[Data provided — start]

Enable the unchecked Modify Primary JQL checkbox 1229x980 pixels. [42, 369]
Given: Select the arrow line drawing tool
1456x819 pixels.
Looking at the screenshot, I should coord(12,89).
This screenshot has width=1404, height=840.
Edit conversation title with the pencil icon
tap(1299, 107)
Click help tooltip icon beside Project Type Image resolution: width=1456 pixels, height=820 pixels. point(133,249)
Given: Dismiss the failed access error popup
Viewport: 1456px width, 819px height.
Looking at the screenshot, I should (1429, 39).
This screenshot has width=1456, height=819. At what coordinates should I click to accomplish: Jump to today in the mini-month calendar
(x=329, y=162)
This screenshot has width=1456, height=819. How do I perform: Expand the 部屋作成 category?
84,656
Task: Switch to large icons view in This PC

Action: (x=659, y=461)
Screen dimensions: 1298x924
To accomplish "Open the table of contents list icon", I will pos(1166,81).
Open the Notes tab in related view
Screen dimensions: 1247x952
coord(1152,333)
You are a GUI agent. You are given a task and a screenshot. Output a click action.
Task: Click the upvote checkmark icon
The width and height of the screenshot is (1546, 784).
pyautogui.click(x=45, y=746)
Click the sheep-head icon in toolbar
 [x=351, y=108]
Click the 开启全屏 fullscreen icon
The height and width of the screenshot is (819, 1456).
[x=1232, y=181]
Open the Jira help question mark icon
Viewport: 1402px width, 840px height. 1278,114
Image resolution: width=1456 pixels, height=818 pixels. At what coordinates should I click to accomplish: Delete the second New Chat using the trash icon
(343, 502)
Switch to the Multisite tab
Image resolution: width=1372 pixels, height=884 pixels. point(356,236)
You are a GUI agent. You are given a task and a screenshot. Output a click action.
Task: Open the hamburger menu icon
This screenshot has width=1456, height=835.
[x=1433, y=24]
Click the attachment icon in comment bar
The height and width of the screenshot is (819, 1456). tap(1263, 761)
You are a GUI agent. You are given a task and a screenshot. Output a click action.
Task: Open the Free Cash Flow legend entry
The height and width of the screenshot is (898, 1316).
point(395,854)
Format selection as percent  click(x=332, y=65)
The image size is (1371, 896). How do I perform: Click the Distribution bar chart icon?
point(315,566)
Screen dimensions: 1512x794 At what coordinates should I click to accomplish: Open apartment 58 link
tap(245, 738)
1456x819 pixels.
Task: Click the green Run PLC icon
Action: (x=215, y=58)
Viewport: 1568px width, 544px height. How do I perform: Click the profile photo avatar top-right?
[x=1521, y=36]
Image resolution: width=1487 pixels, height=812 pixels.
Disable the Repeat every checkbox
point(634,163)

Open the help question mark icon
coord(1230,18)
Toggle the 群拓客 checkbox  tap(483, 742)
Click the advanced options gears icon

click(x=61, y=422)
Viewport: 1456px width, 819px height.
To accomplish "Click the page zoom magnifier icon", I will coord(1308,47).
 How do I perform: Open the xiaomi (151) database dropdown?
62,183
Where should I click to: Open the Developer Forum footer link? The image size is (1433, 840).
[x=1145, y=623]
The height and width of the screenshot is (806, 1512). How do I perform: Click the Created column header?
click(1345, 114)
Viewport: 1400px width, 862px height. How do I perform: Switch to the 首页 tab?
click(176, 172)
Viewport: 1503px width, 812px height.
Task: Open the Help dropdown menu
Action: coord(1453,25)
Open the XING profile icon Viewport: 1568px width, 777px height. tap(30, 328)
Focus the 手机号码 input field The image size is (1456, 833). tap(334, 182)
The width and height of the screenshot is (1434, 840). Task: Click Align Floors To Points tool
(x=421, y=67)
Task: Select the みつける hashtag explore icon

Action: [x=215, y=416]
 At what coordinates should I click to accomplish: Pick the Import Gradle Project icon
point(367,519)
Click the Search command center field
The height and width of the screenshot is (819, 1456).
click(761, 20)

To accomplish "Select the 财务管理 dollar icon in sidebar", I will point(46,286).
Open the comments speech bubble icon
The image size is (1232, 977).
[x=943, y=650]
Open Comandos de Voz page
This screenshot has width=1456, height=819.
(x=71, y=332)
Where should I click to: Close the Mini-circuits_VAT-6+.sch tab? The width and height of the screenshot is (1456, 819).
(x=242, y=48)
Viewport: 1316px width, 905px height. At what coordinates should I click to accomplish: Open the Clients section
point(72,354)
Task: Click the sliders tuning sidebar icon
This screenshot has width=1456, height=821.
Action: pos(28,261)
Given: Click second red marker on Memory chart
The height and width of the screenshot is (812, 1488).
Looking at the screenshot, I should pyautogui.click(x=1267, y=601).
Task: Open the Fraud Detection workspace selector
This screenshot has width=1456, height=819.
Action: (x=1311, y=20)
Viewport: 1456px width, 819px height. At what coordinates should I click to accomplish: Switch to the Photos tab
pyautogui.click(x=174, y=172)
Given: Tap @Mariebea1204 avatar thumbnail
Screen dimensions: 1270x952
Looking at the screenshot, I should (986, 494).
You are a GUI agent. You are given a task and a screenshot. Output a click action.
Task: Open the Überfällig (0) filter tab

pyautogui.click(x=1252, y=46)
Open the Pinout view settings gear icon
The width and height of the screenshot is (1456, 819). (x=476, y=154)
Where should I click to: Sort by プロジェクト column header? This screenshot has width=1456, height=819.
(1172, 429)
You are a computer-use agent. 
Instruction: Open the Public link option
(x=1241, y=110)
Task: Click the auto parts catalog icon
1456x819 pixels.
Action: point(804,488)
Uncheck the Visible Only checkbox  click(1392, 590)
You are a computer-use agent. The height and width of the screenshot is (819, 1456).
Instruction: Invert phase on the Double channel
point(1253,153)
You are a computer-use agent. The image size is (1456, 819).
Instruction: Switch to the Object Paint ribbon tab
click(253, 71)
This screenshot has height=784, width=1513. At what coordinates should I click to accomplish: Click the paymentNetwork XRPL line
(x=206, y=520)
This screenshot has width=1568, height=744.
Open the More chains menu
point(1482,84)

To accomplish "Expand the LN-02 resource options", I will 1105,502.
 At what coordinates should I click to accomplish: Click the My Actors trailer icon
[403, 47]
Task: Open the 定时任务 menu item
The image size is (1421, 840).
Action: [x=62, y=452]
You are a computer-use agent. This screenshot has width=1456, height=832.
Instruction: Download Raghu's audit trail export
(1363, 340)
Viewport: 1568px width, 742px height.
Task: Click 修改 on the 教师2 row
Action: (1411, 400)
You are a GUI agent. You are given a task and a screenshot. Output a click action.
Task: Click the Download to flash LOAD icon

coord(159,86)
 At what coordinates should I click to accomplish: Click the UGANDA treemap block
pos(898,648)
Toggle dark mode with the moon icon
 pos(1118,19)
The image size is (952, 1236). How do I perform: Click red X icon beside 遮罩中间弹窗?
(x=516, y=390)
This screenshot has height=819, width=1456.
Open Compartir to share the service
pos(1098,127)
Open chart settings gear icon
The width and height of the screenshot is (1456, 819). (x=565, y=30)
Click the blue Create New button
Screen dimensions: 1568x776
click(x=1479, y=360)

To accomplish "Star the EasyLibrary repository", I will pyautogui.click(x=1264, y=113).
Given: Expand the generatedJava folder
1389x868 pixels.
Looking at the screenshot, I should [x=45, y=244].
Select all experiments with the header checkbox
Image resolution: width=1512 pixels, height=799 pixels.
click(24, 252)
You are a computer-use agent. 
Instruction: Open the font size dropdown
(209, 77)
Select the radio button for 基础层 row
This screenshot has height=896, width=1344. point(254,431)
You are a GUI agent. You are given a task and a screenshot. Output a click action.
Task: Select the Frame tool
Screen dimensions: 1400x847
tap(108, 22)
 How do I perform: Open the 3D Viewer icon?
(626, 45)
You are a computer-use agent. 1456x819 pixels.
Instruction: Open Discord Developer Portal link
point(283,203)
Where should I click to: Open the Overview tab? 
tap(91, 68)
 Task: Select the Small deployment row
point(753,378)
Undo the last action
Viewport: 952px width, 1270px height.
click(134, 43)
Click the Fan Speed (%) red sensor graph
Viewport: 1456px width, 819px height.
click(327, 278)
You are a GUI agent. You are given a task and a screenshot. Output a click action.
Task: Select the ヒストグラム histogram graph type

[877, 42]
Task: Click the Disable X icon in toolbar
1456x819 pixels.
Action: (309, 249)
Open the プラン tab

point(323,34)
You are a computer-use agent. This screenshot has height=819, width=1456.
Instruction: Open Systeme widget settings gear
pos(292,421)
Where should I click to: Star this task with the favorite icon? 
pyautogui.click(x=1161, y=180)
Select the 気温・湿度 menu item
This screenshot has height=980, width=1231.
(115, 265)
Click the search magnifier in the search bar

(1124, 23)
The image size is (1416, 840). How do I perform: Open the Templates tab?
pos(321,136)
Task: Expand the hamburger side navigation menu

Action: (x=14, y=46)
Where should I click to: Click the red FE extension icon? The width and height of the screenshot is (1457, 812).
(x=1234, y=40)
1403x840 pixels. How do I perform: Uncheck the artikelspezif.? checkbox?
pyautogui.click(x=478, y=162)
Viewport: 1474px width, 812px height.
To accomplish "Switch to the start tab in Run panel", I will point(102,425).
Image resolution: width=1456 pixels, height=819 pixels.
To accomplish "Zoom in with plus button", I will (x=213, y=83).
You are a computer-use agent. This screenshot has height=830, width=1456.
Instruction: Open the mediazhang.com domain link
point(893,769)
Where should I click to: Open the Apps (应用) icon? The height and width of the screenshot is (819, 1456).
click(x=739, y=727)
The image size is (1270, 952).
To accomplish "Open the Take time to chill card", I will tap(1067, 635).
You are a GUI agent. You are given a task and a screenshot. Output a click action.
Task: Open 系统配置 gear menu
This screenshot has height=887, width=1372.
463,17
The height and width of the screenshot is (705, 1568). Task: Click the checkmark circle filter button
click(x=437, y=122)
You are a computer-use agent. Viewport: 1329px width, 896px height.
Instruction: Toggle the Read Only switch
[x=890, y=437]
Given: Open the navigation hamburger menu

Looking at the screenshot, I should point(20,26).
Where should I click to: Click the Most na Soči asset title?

[Data provided — finish]

**Your assignment**
The stretch of entries above that starts with the line containing "Open the Notes tab in related view" and goes on through the line containing "Task: Click the upvote checkmark icon" is to be transcribed exactly, and no other line is to be transcribed.

**Problem solution**
Open the Notes tab in related view
Screen dimensions: 1247x952
coord(1152,333)
You are a GUI agent. You are given a task and a screenshot. Output a click action.
Task: Click the upvote checkmark icon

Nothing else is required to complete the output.